A word like sanctification. Now, with no disrespect meant to those who attended the congregations, these were made up of people whose literacy levels were not outstanding. Perhaps their only reading would be making their way through scripture. Yet they would not hesitate to throw in some big ol’ words that would bamboozle those who got decent English grades.
Sanctification. What a word. After you’ve said it sometimes you think you’ve already finished a sentence!
What does that mean, I would ask. Lots of confusing other words that made matters worse is what I would get. Keeping quiet is what I would learn to do.
Of course I got older and could read a dictionary … and that helped a bit. I guess. OK it probably didn’t.
What did help was years later, someone simplifying things for me. Helping me to understand that the word sanctify was not a religious word, even if it had been pinched by religious types to get all … religious. To sanctify something, was to set it apart for its proper use. (Thanks Ray Stedman.)
That was the simple answer – and man did that ever come across as simplicity itself.
Lately a friend of mine gave a book for me to read. It’s a biography of a man by the name of Rees Howells called Intercessor. I had not heard of the guy before, but apparently he played a significant role in missions and revival in the first half of the 20th Century.
An apsect that struck me about the story was how Rees, who by all external accounts, was a decent guy, went through a journey with God where the Holy Spirit exposed just how much self was a problem in his life. As I read account after account of the Spirit challenging Howells about whether he really had sacrificed everything for God, it was deeply moving and humbling.
I do not write this in a privileged position of one who has made it, and has attained holiness. Yet, I do look back on the journey with Jesus, and as I did so and reflected on what He does in my life, another effort at defining the word sanctification emerged.
Stripping away the world/self in me until all that is left is heaven
It is very much as if God delights in shining His light on the deepest part of me. And as it highlights the level to which I am conditioned to rebel against God, He empowers me to painfully but deliberately reject this, and in its place God fills it with Himself. His rule, His standards, His values, His character – He embeds these things in me, as He makes me aware of how subtle opposing forces can be that will revert me back to the world and self.

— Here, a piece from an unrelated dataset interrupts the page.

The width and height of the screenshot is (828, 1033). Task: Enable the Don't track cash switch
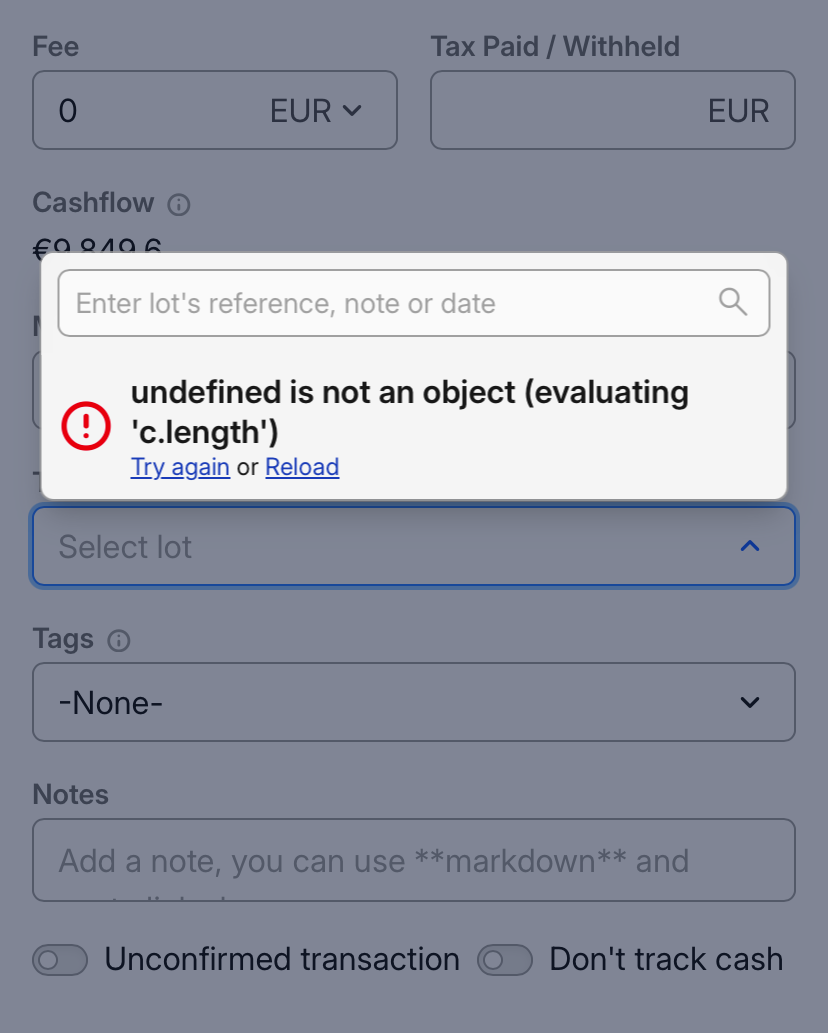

It is like my life was a run down house in the ownership of a dreadful occupant who only wanted to trash the place and make it look as if that was the accepted way. Then someone kicks the dreadful occupant out and promises to renovate the house, and in renovating it the New Occupant tears out, and rips out and crushes all the elements of the run down property. As the New Occupant reveals how deeply corroding the rot had become, He miraculously entrenches at the core a far better and lasting material.
This is another effort at what sanctification is. It is worthy of praise, because the model on which the new life is being developed is the model of eternal life – Life Himself.